Location: Independence, Ohio
Date: January 27, 1992
On January 27, 1992, horse trainer Pat Mahoney was transporting racehorse Setting Limits and a colt named ML Pursuit to a farm for the winter. The ground in Independence, Ohio, was covered with light snow as Mahoney traveled down the highway in his pickup truck pulling the two-horse trailer.
As Mahoney drove, the horses shifted their weight enough to throw the trailer off balance. Mike and Susan Flores, who were driving behind Mahoney, saw the truck and trailer start to weave and were afraid an accident was about to occur. A second later, Mahoney lost control, and the truck and trailer spun in a circle across lanes of traffic. As they came to a stop on the highway, the trailer broke loose from the pickup and flipped over on its side.
The Floreses stopped and ran to the trailer where the panicked racehorses were trapped inside. Setting Limits was pinned under the colt, and she was bleeding from the colt's kicking in an effort to free herself. Mahoney didn't know what to do. He was afraid to let the horses loose on the highway, but he worried that if left inside, Setting Limits would be further injured. Suddenly, the colt broke free and galloped down the highway's median, but fortunately, he was caught one mile away.
Rescue units from the Independence Police and Fire Departments responded to the scene, including paramedic Frank Kruzewski. Rescuers had the equipment to cut the trailer in half, but they didn't know what they would do with Setting Limits if she was released. Although the filly was obviously hurting herself in her struggle to gain freedom, they decided to wait until veterinarian Dan Wilson arrived. Mahoney was most concerned about the filly's bleeding legs. "All the kicking in the trailer could have done extensive damage," says Mahoney. "They can kick a board and end a career."
Dr. Wilson arrived twenty minutes later. "A horse's first instinct is to run," says Dr. Wilson, "and when they can't they panic. A lot of well-meaning people have been killed by horses in a panic situation." As firefighters cut throught the metal bar that was trappong Setting Limits inside the trailer, she collapsed from exhaustion. Dr. Wilson had to get her out quickly to see if he could save her. She was in shock, had lost a great deal of blood, and had a severed artery above her left eye. Mahoney knew she would never race again, but hoped she'd just pull through.
Dr. Wilson didn't want to risk moving Setting Limits because she was in shock, so he got to work on the scene.

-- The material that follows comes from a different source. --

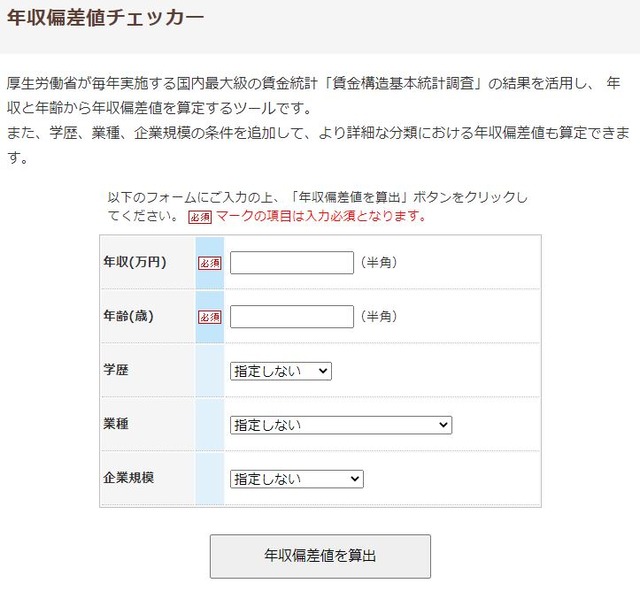Click the 必須 mark in the instruction text
Screen dimensions: 640x591
tap(200, 216)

Kruzewski was amazed to watch the veterinarian perform surgery under such conditions--kneeling on the snow-covered ground in bitter cold to suture the filly's severed artery. Wilson assistant inserted an IV in the horse's neck. "The vet told me, "Just hold pressure and push it in as fast as you can,' " recalls Kruzewski. "We're not used to pushing so much fluid into a person. They just don't teach us veterinarian medicine in paramedic school."
After he finished the operation, Dr. Wilson held Setting Limits on the ground. Unexpectedly, she sprang to her feet, a sign that she was feeling healthy and strong. "She just kind of pitched me around like a peanut," recalls Dr. Wilson. "Once she stood up, she never looked back."

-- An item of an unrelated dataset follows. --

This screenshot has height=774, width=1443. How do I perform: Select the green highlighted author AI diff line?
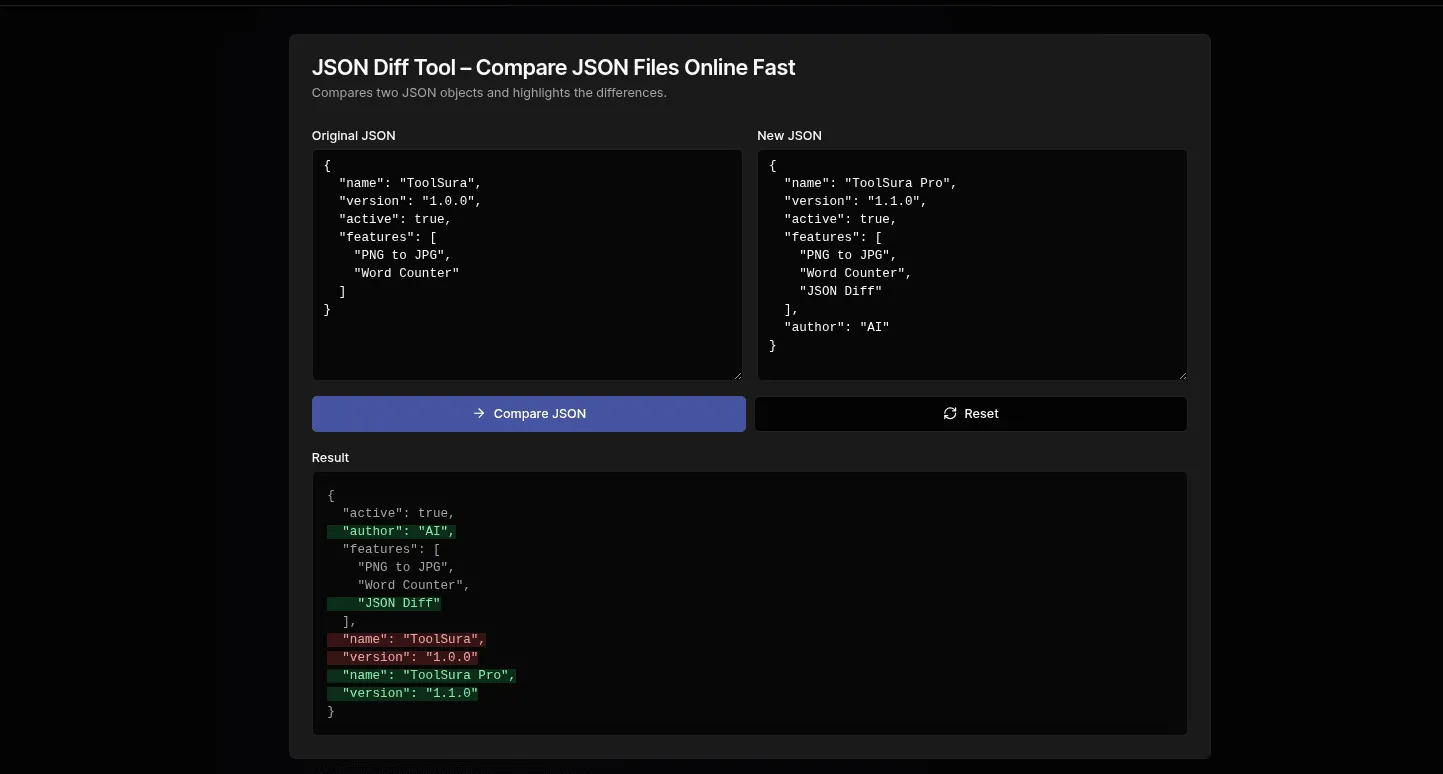click(x=391, y=531)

Mahoney was beginning to think there might be a happy ending to the incident. And there was. Setting Limits and the colt shocked everybody by walking straight into a new trailer without a moment's hesitation. "The paramedics and firemen who were there were absolutely great," says Dr. Wilson. "They're the ones who really deserve the credit for saving this filly and colt.

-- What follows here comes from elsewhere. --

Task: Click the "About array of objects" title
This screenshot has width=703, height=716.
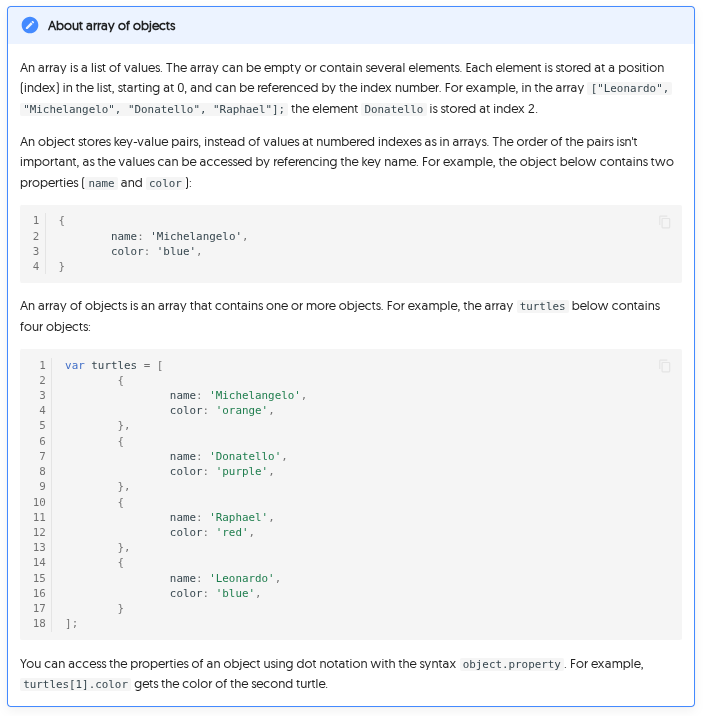Action: pos(111,26)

Setting Limits' owner, Shirley Girten, knew her filly's racing future was uncertain when rehabilitation began. Despite all odds, eight months after the accident, Setting Limits returned to the track and won her race. Today, she has retired from racing to have babies. "She went out in style," says Shirley. "She went out winning just as happy as the day she came in. She's going to have babies, well-deserved babies, I hope, that shall be the runners and carry the heart and stamina that she did."